Mr. Deo Nkusi, First Counselor at the Rwandan Embassy told Embassy magazine “there has not been any communication from my government in Kigali over any other course of action”.

“The bottowline is that experts from (Rwanda) selected Apotex because it provided a combination with fewer tablets and was cheaper”, Mr. Nkusi said.

Dr. Jules Mugabo, from Rwanda’s Treatment and Research Aids Center (TRAC Plus) – which negotiated the Apotex deal, said Rwanda will wait for what happens in Canada.   

“We will go through the same process: from tendering to when the medication will reach us because we don’t have control or any influence over those mechanisms”, he said in a telephone interview from Kigali, Rwanda’s capital.

“Being able to get the medication that our people need so much from Apotex, was an opportunity we could not just leave”.

The lengthy mechanism which Rwanda prefers to go through than without the pills involves a process spanning over four years, which the Canadian HIV/AIDS Legal Network says does not match the situation's urgency.

South Africa “harassed”
 
Critics also blame intense lobbying by the big brand-name pharmaceutical companies at the WTO and in Canada which they argue has made this “obvious solution impossible”.

“For 12 years the response from the brand-name pharmaceutical industry has been: block it, stop it, slow it down, make it difficult, (and) harass the governments and generic drug makers”, said Mr. Jeff Connell, Director of Public Affairs with the Canadian Generic Pharmaceutical Association (CGPA).

He told Embassy that “big pharma intentions” were made clear when 58 multinational drug companies “lined up” to sue South Africa which had sought to change its Patents Act in 1998 as a vehicle to import cheap generic drugs from Brazil and India.

The lobby group representing brand name pharmaceuticals in Canada Tuesday disagreed that there was any need to re-open the Patent Act, the Ottawa Citizen newspaper reported.

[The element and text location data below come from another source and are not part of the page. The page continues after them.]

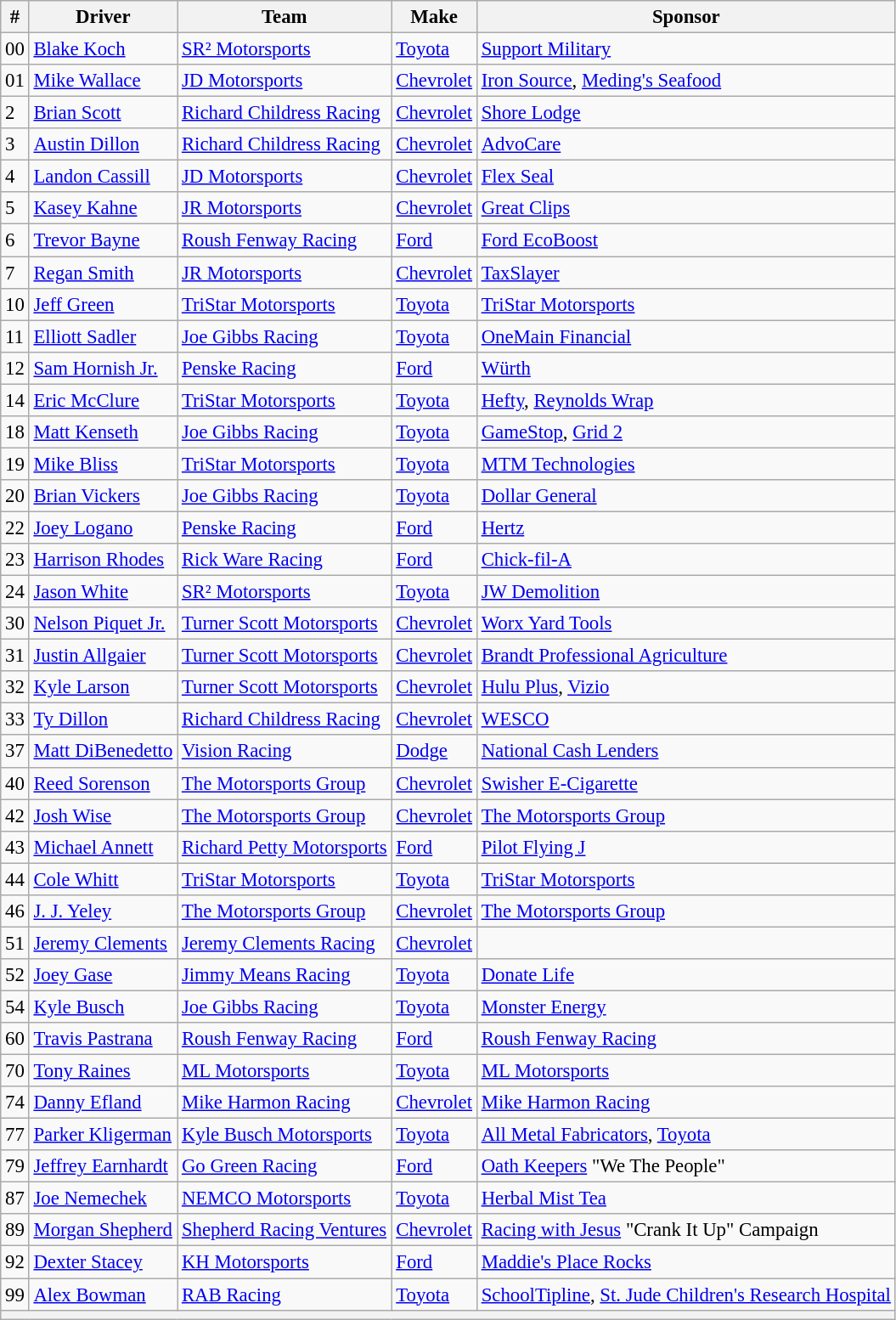
Shore Lodge (686, 113)
89 (15, 1231)
3 (15, 144)
Make (434, 17)
2 (15, 113)
92 (15, 1262)
30 (15, 623)
SchoolTipline, St. Jude Children's Research Hospital (686, 1294)
Josh Wise (103, 815)
Donate Life (686, 975)
Matt DiBenedetto (103, 752)
01 (15, 81)
11 (15, 336)
Danny Efland (103, 1102)
40 (15, 783)
Travis Pastrana (103, 1039)
Kyle Larson (103, 687)
Joey Logano (103, 527)
Iron Source, Meding's Seafood (686, 81)
Parker Kligerman (103, 1135)
Eric McClure (103, 400)
42 (15, 815)
87 (15, 1198)
Michael Annett (103, 847)
Flex Seal (686, 177)
Mike Bliss (103, 464)
TaxSlayer (686, 273)
MTM Technologies (686, 464)
Driver (103, 17)
Reed Sorenson (103, 783)
Racing with Jesus "Crank It Up" Campaign (686, 1231)
Cole Whitt (103, 879)
5 (15, 208)
Trevor Bayne (103, 240)
18 (15, 432)
79 (15, 1166)
Sam Hornish Jr. (103, 368)
Harrison Rhodes (103, 560)
GameStop, Grid 2 (686, 432)
46 (15, 911)
Jeff Green (103, 304)
Rick Ware Racing (285, 560)
Support Military (686, 49)
Nelson Piquet Jr. (103, 623)
Hulu Plus, Vizio (686, 687)
Herbal Mist Tea (686, 1198)
Dexter Stacey (103, 1262)
37 (15, 752)
JW Demolition (686, 592)
Swisher E-Cigarette (686, 783)
22 (15, 527)
WESCO (686, 719)
14 (15, 400)
Elliott Sadler (103, 336)
Morgan Shepherd (103, 1231)
54 (15, 1006)
Go Green Racing (285, 1166)
National Cash Lenders (686, 752)
32 (15, 687)
OneMain Financial (686, 336)
RAB Racing (285, 1294)
Vision Racing (285, 752)
Oath Keepers "We The People" (686, 1166)
Alex Bowman (103, 1294)
Jimmy Means Racing (285, 975)
Jeffrey Earnhardt (103, 1166)
23 (15, 560)
Landon Cassill (103, 177)
77 (15, 1135)
Tony Raines (103, 1071)
Dollar General (686, 496)
Richard Petty Motorsports (285, 847)
Joey Gase (103, 975)
20 (15, 496)
51 (15, 943)
Austin Dillon (103, 144)
99 (15, 1294)
60 (15, 1039)
70 (15, 1071)
Blake Koch (103, 49)
Brian Vickers (103, 496)
19 (15, 464)
7 (15, 273)
24 (15, 592)
J. J. Yeley (103, 911)
12 (15, 368)
Würth (686, 368)
Brian Scott (103, 113)
KH Motorsports (285, 1262)
Regan Smith (103, 273)
Great Clips (686, 208)
Jeremy Clements (103, 943)
33 (15, 719)
Maddie's Place Rocks (686, 1262)
Jeremy Clements Racing (285, 943)
74 (15, 1102)
All Metal Fabricators, Toyota (686, 1135)
52 (15, 975)
00 (15, 49)
Brandt Professional Agriculture (686, 656)
31 (15, 656)
Team (285, 17)
Monster Energy (686, 1006)
NEMCO Motorsports (285, 1198)
Justin Allgaier (103, 656)
AdvoCare (686, 144)
Hertz (686, 527)
Dodge (434, 752)
Joe Nemechek (103, 1198)
Kyle Busch (103, 1006)
Sponsor (686, 17)
Mike Wallace (103, 81)
Ford EcoBoost (686, 240)
Chick-fil-A (686, 560)
Matt Kenseth (103, 432)
Hefty, Reynolds Wrap (686, 400)
6 (15, 240)
Worx Yard Tools (686, 623)
43 (15, 847)
Shepherd Racing Ventures (285, 1231)
10 (15, 304)
Ty Dillon (103, 719)
4 (15, 177)
Kyle Busch Motorsports (285, 1135)
44 (15, 879)
Jason White (103, 592)
Kasey Kahne (103, 208)
Pilot Flying J (686, 847)
# (15, 17)
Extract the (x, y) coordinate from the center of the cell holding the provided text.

"Parliament has reviewed it and come to the conclusion that it doesn't need changing," Russell Williams, president of RX& D told the daily. "The bill is fair, functional and efficient.

"It is an emotional debate but I believe that targeting CAMR is a problem," said Williams. "I don't see it as a barrier."

However, Ms. Stephanie Kale, a Carleton University Masters of Journalism student preparing a documentary on the Apotex pills that were sent in September last year, says the company’s role is over exaggerated.  

“I'm pretty sure these drugs are available from other generic companies and (Rwanda) can secure their supply from them”, she said in an email from Kigali, mentioning India, as a possible source.